Top-1 Accuracy checks if the top class (one with the highest probability) is same as the target label. Top-5 Accuracy checks if the target label is within the top-5 predicted label/class (ones with highest probabilities)
Precision and Recall
In object detection models, we are finding ground-truth bounding-boxes, where each resulting bounding-boxes must be first classified as :
- True Positive (TP) : A correct detection of ground-truth bounding-box
- True Negative (TN) : A correct detection of non-existing spaces
- False Positive (FP) : An incorrect detection of non-existing spaces. non-existing spaces labeled as bounding-box.
- False Negative (FN) : An undetected ground-truth bounding-box. bounding-box labeled as non-existing object
Precision is the ability of a model to identify only relevant objects, whereas Recall is the ability to find all relevant cases (all ground-truth bounding-boxes). If we have a dataset with $G$ ground-truths and a model that outputs \(N\) detections, of which \(S\) are correct \((S \le G)\), then Precision(P) and Recall(R) can be written as:
\[\text{Precision (P)} = \frac{\sum_{n=1}^S TP_{n}}{\sum_{n=1}^S TP_{n} + \sum_{n=1}^{N-S} FP_{n}}\] \[\text{Recall(R)} = \frac{\sum_{n=1}^S TP_{n}}{\sum_{n=1}^S TP_{n} + \sum_{n=1}^{G-S} FN_{n}}\]ROC and AUC
An ROC curve or Reciever Operating Characteristics Curve is a graph showing the performance of a classification model at all classification thresholds. This curve plots two parameters : TPR and FPR.
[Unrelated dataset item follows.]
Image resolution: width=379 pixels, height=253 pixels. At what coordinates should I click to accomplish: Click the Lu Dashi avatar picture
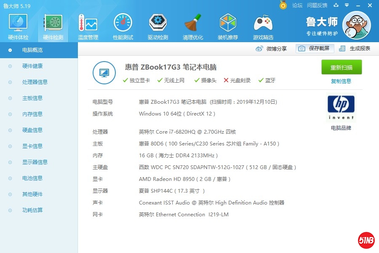tap(356, 25)
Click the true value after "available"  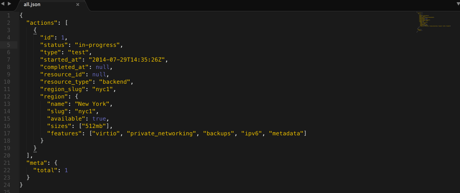[99, 118]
True Positive Rate (TPR) \(\equiv \text{Recall} = \frac{TP}{TP + FN}\),whereas False Positive Rate (FPR) \(= \frac{FP}{FP + TN}\).
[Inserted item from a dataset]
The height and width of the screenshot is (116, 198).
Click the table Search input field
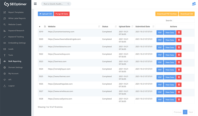tap(184, 21)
With ROC, lowering the classification threshold classifies more items as positive, and thereby increasing both FP and TP. A typical ROC is shown below :

AUC stands for Area under the ROC Curve. It measures the entire 2D area underneath ROC Courve from $(0,0)$ to $(1,1)$. AUC ranges in value from \(0\) to \(1\). If a model is \(100\%\) correct, it has AUC of \(1.0\), and if \(100\%\) incorrect, then AUC of \(0.0\)
Two key things here :
- AUC is scale-invariant. It measures how well predictions are ranked, and not their absolute values.
- AUC is classification-threshold-invariant. It measures the quality of the models’ prediction irrespective of what classfication threshold is chosen.
Average Precision
We know that, a detection is considered positive only when it has IoU higher than certain threshold, $\tau$. Otherwise negative. Now, eq(1) and eq(2) can be written as :
\(P(\tau) = \frac{TP(\tau)}{TP(\tau) + FP(\tau)}\) and \(R(\tau) = \frac{TP(\tau)}{TP(\tau) + FN(\tau)}\)
In the above presented equations, both \(TP(\tau)\) and \(FP(\tau)\) are decreasing function of \(\tau\), whereas \(FN(\tau)\) is increasing function.
Therefore, we can say that :
\(R(\tau)\) is a decreasing function of \(\tau\), wheras nothing can be said about \(P(\tau)\) Consequently, AUC under \(P(\tau) × R(\tau)\) exhibit zig-zag pattern.
Average Precision is area under \(\text{Precision} × \text{Recall}\), which has pre-processed to remove zig-zag pattern and monotonic. It is similar to AUC and ranges between $0$ and $1$.
To compute AP, first start collecting pairs of Precision and Recall, with different confidence values \(\tau(k)\) where \(k = 1,2, \cdots k\). These Precision can be written as \(P(\tau(k))\) and Recall as \(R(\tau(k))\).
Next, interpolation is applied to turn precision $\times$ recall into monotonic. Interpolation function, \(P_{ip}(R)\), where \(R\) is a real value contained in the interval \([0,1]\) is defined as :
\[P_{ip}(R) = max_{k \lvert R(\tau(k)) \ge R} \left[{P(\tau(k))}\right]\]Now, Average Precision (AP) can be calculated by sampling \(P_{ip}(R)\) at the \(N\) reference recall values \(R_{r}\) as :
\[AP = \sum_{k=0}^k (R_{r}(k) - R_{r}(k+1))P_{ip}(R_{r}(k))\]Mean Average Precision (mAP)
If we have many classes in the dataset, then mean average precision is just simply the average AP over all classes
\[mAP = \frac{1}{C} \sum_{i=1}^C AP_{i}\]where \(AP_{i}\) is the AP value for the \(i^{th}\) class and \(C\) is the total number of classes.